◆ Given data:
= Beginning of Section =

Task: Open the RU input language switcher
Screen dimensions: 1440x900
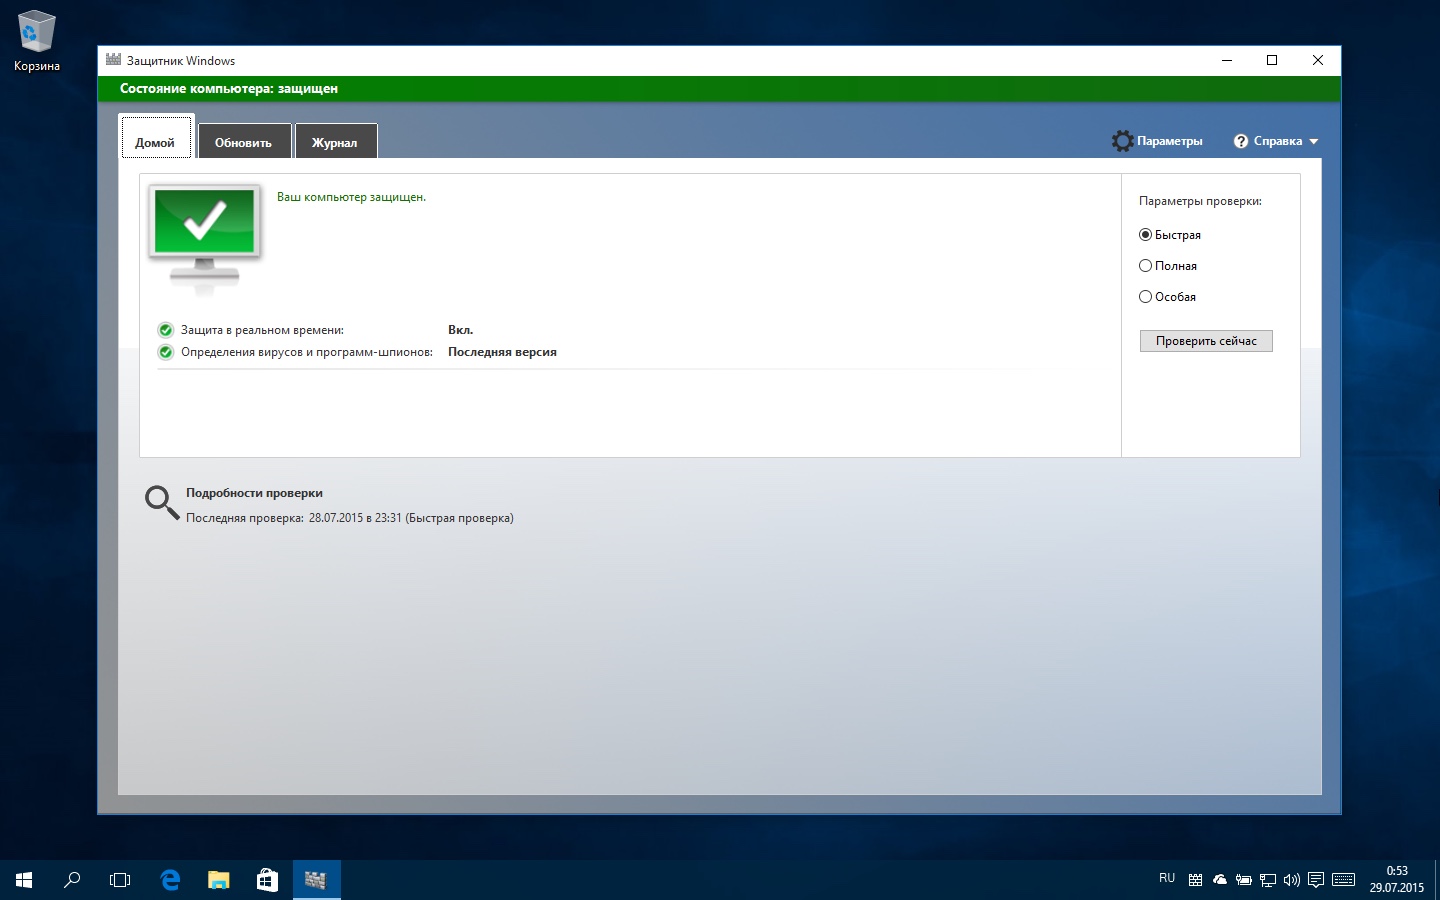Action: click(1167, 879)
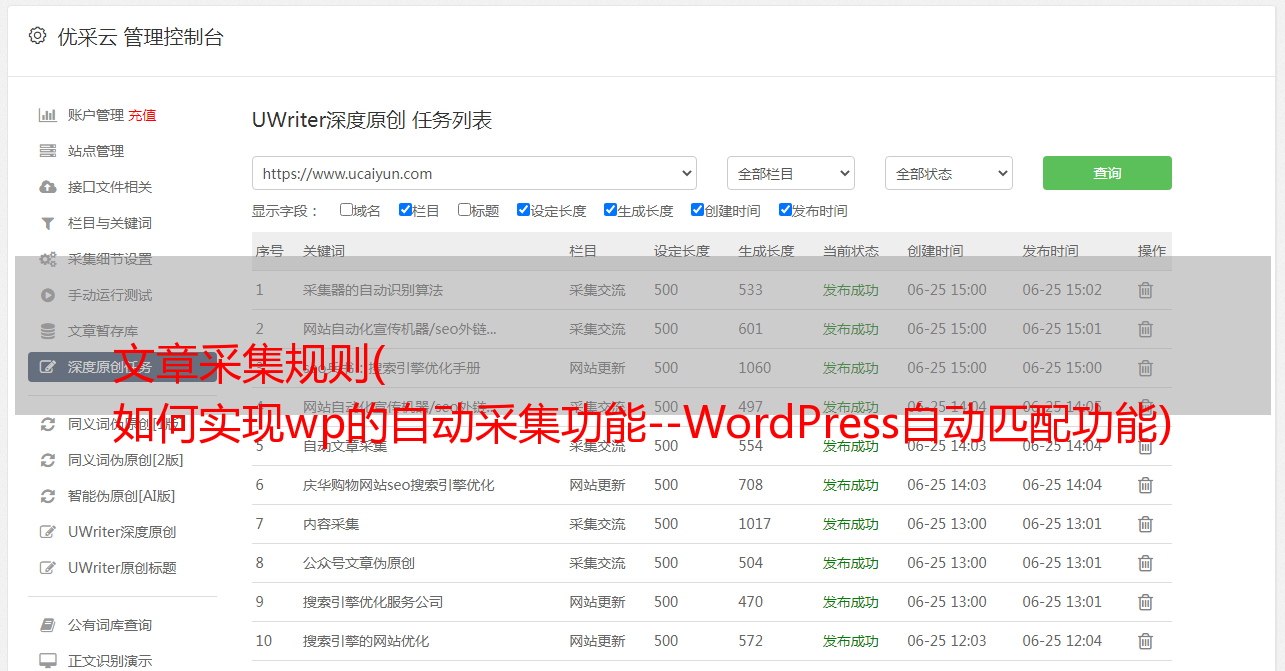Click the 接口文件相关 cloud upload icon
This screenshot has width=1285, height=671.
pyautogui.click(x=47, y=187)
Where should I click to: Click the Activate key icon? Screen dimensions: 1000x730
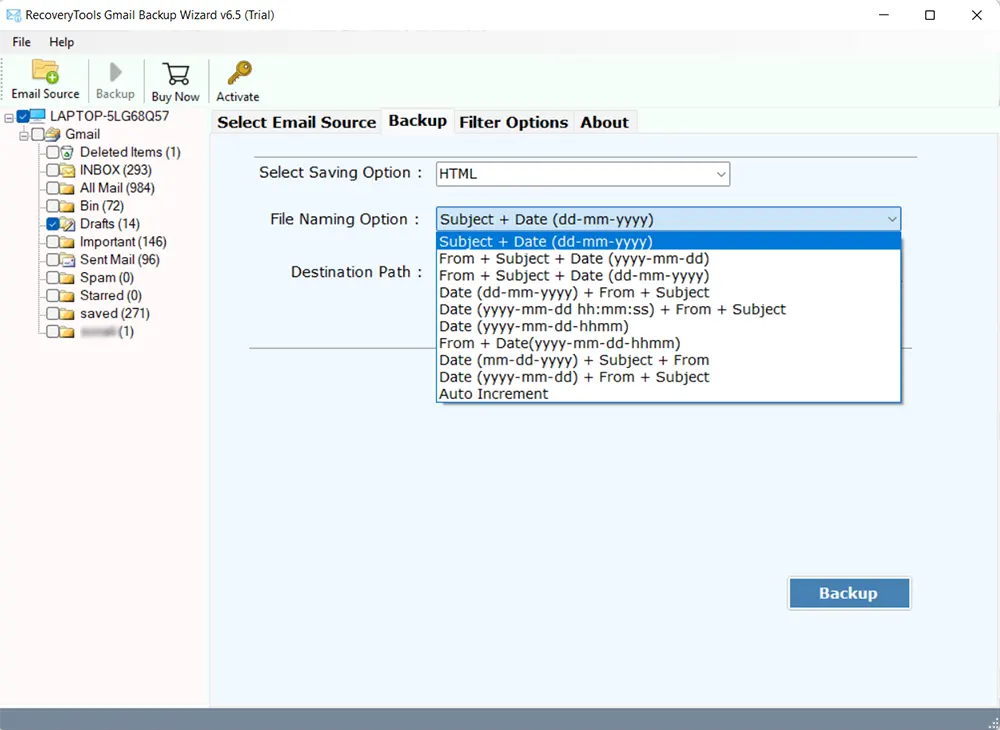coord(238,74)
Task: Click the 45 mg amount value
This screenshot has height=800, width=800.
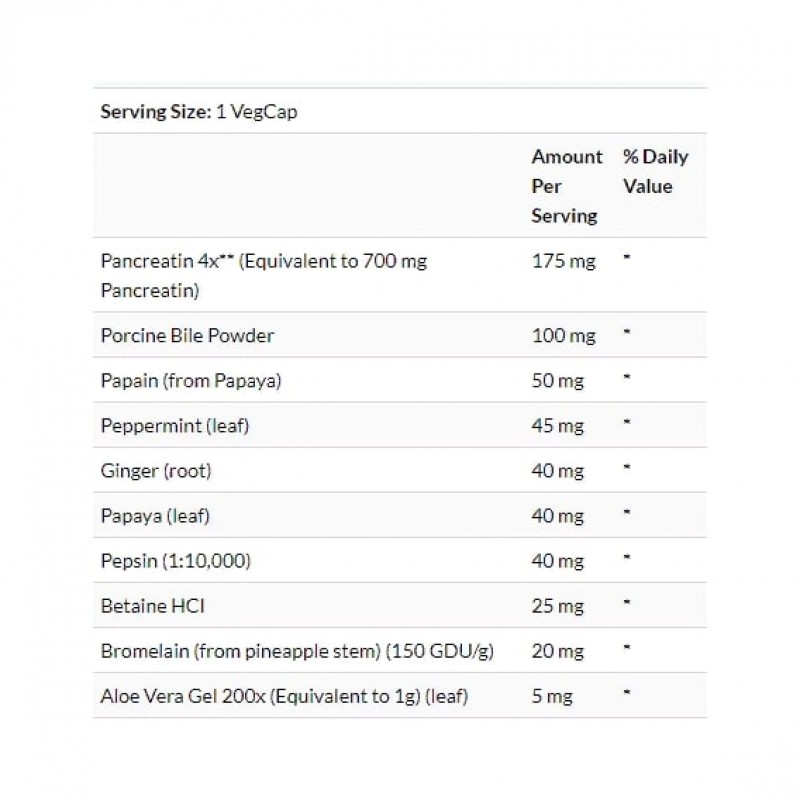Action: point(559,426)
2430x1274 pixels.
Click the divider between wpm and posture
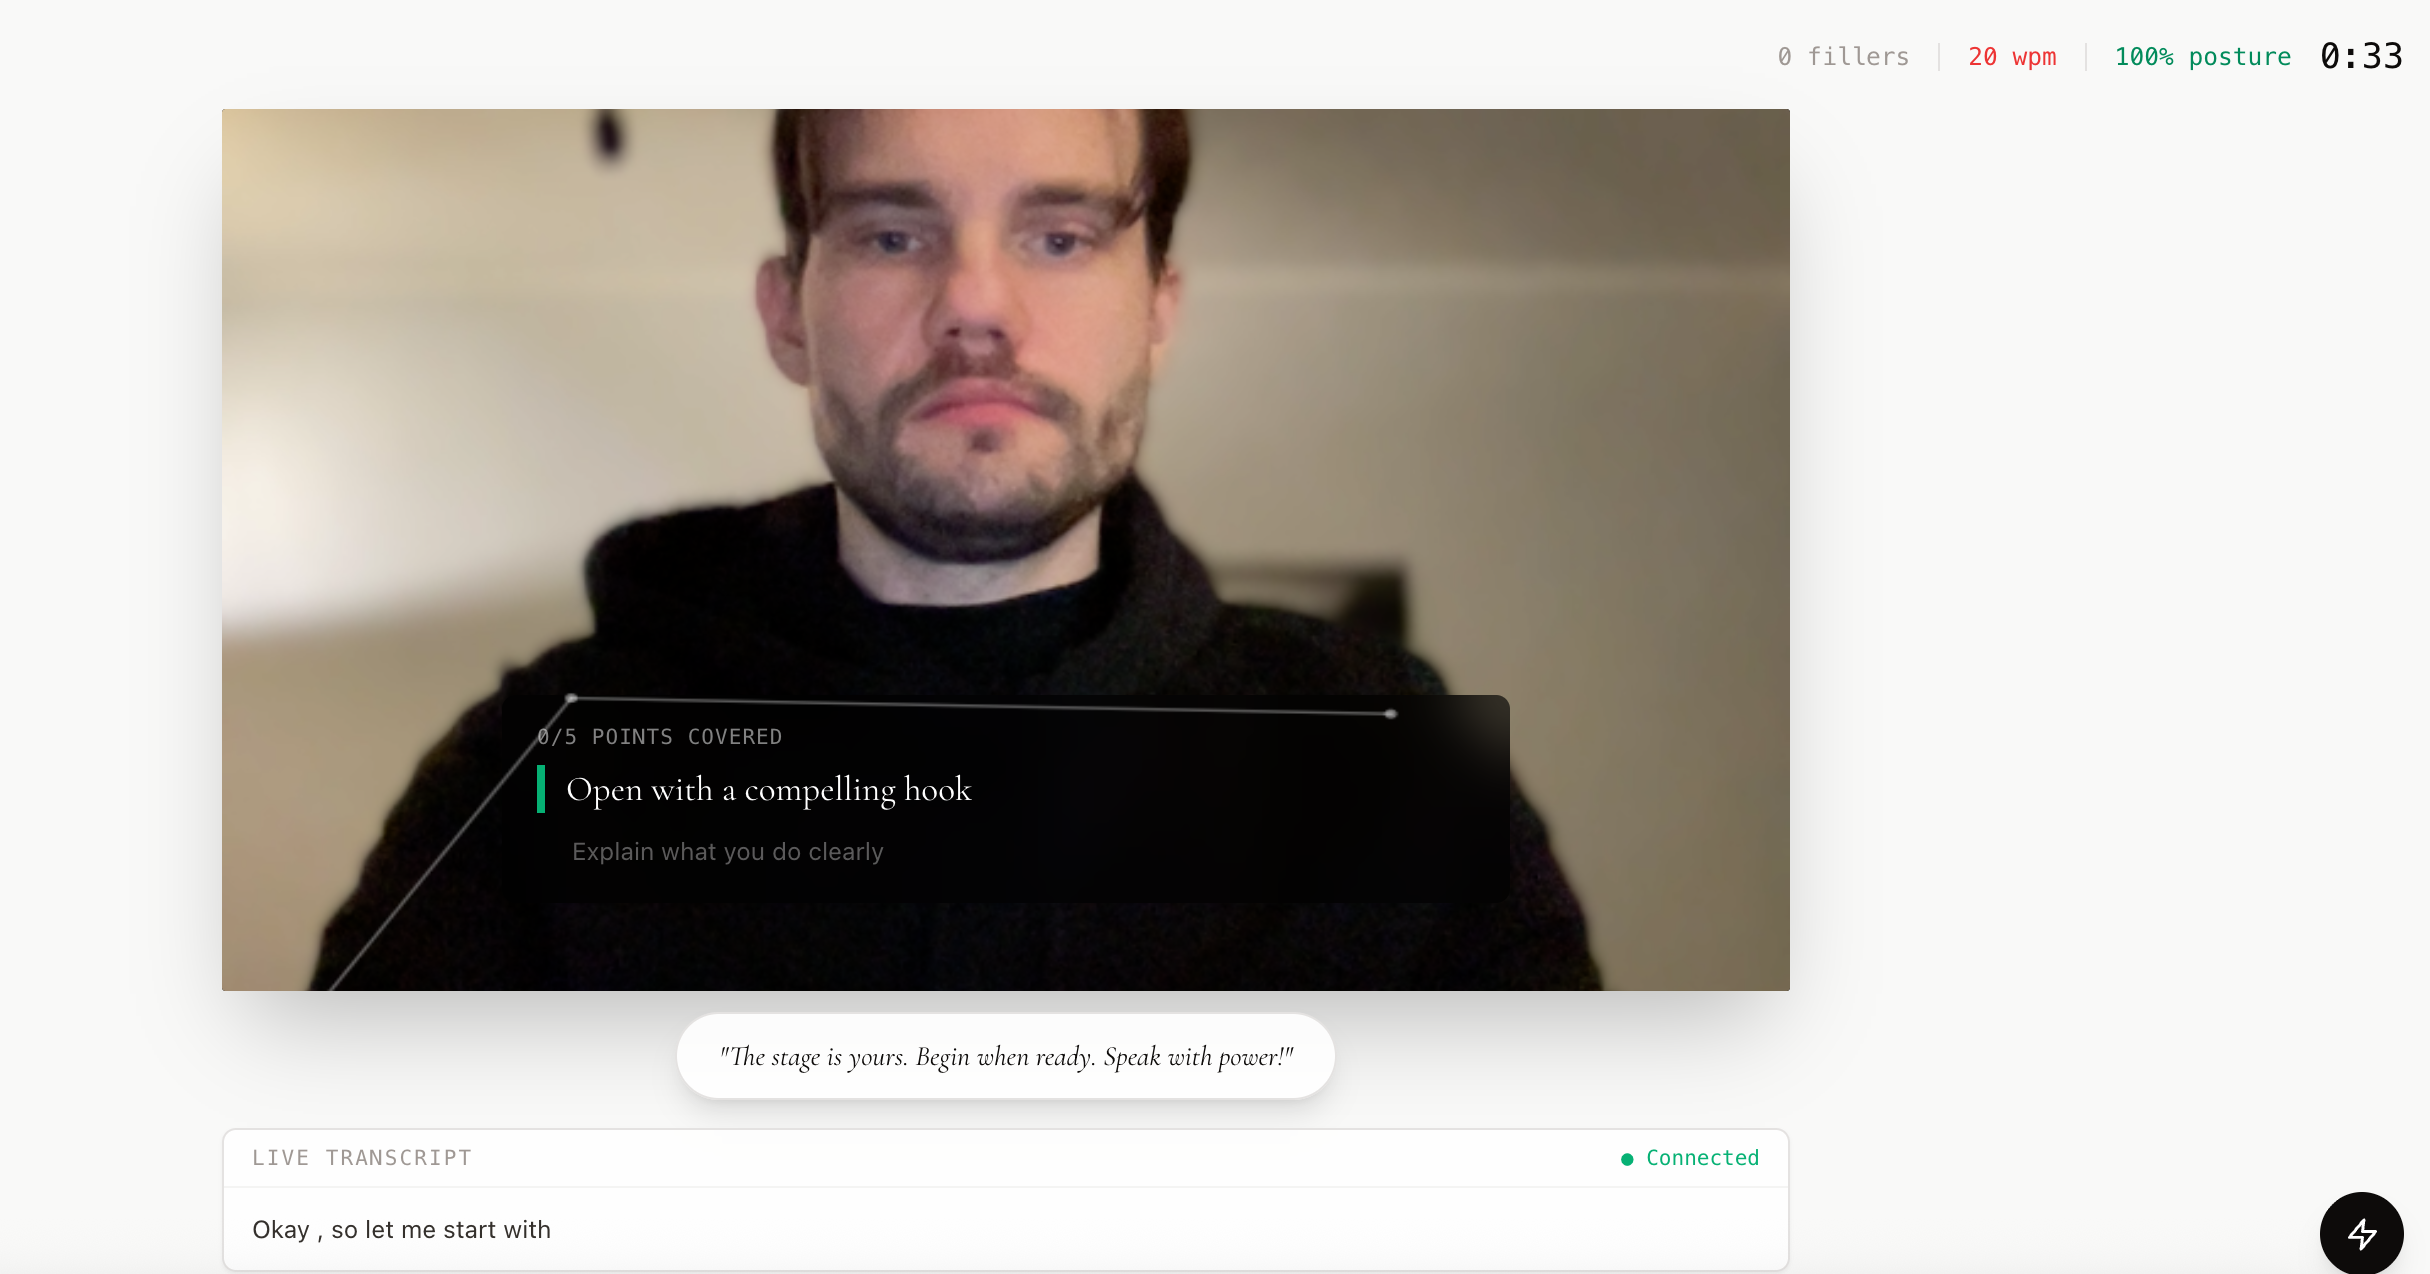click(x=2086, y=57)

= End of Section =

◆ What the exercise asks:
Set down nothing but the lines from the one containing "Task: Click the 45 mg amount value" to the final line above, both included, with every picture left out.

◆ Output of the exercise:
Task: Click the 45 mg amount value
This screenshot has height=800, width=800.
Action: point(559,426)
2430x1274 pixels.
Click the divider between wpm and posture
click(x=2086, y=57)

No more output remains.